▸ **PROBLEMS TO SOLVE**:
(a) Please return the RCU patch reply word for word, starting with "On Sat, Nov" and going on through "anything up.".
(b) Translate this sentence from the RCU patch reply into Spanish: "I hand-applied this due to conflicts from not having the earlier commits."
(c) In the RCU patch reply, how many insertions and deletions does the patch make?

▸ **SELECTED PASSAGE**:
## START

Re: [PATCH V2 5/7] rcu: wrap usages of rcu_read_lock_nesting

From: Paul E. McKenney
Date: Fri Nov 15 2019 - 17:25:06 EST


On Sat, Nov 02, 2019 at 12:45:57PM +0000, Lai Jiangshan wrote:
> Prepare for using percpu rcu_preempt_depth on x86

This one makes a lot of sense just by itself -- I probably should have
done something like this years ago. I hand-applied this due to conflicts
from not having the earlier commits. Please see comments inline.
The resulting patch is at the end, so please let me know if I messed
anything up.

> Signed-off-by: Lai Jiangshan <laijs@xxxxxxxxxxxxxxxxx>
> ---
> kernel/rcu/tree_exp.h | 4 ++--
> kernel/rcu/tree_plugin.h | 43 ++++++++++++++++++++++++++--------------
> 2 files changed, 30 insertions(+), 17 deletions(-)
>
> diff --git a/kernel/rcu/tree_exp.h b/kernel/rcu/tree_exp.h
> index afa9f573b00f..dcb2124203cf 100644
> --- a/kernel/rcu/tree_exp.h
> +++ b/kernel/rcu/tree_exp.h
> @@ -608,7 +608,7 @@ static void rcu_exp_handler(void *unused)
> * critical section. If also enabled or idle, immediately
> * report the quiescent state, otherwise defer.
> */
> - if (!t->rcu_read_lock_nesting) {
> + if (!rcu_preempt_depth()) {
> rdp->exp_deferred_qs = true;
> if (!(preempt_count() & (PREEMPT_MASK | SOFTIRQ_MASK)) ||
> rcu_dynticks_curr_cpu_in_eqs()) {
> @@ -632,7 +632,7 @@ static void rcu_exp_handler(void *unused)

## END

▸ **RECORDED DATA**:
## START

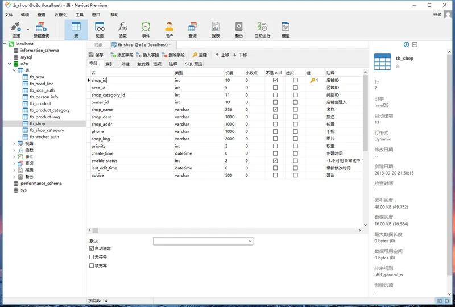The image size is (455, 307).
Task: Open the 用户 (User) toolbar icon
Action: (169, 29)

## END

▸ **EXPECTED RESPONSES**:
(a)
On Sat, Nov 02, 2019 at 12:45:57PM +0000, Lai Jiangshan wrote:
> Prepare for using percpu rcu_preempt_depth on x86

This one makes a lot of sense just by itself -- I probably should have
done something like this years ago. I hand-applied this due to conflicts
from not having the earlier commits. Please see comments inline.
The resulting patch is at the end, so please let me know if I messed
anything up.

(b) Apliqué esto a mano debido a conflictos por no tener los commits anteriores.

(c) 30 insertions and 17 deletions.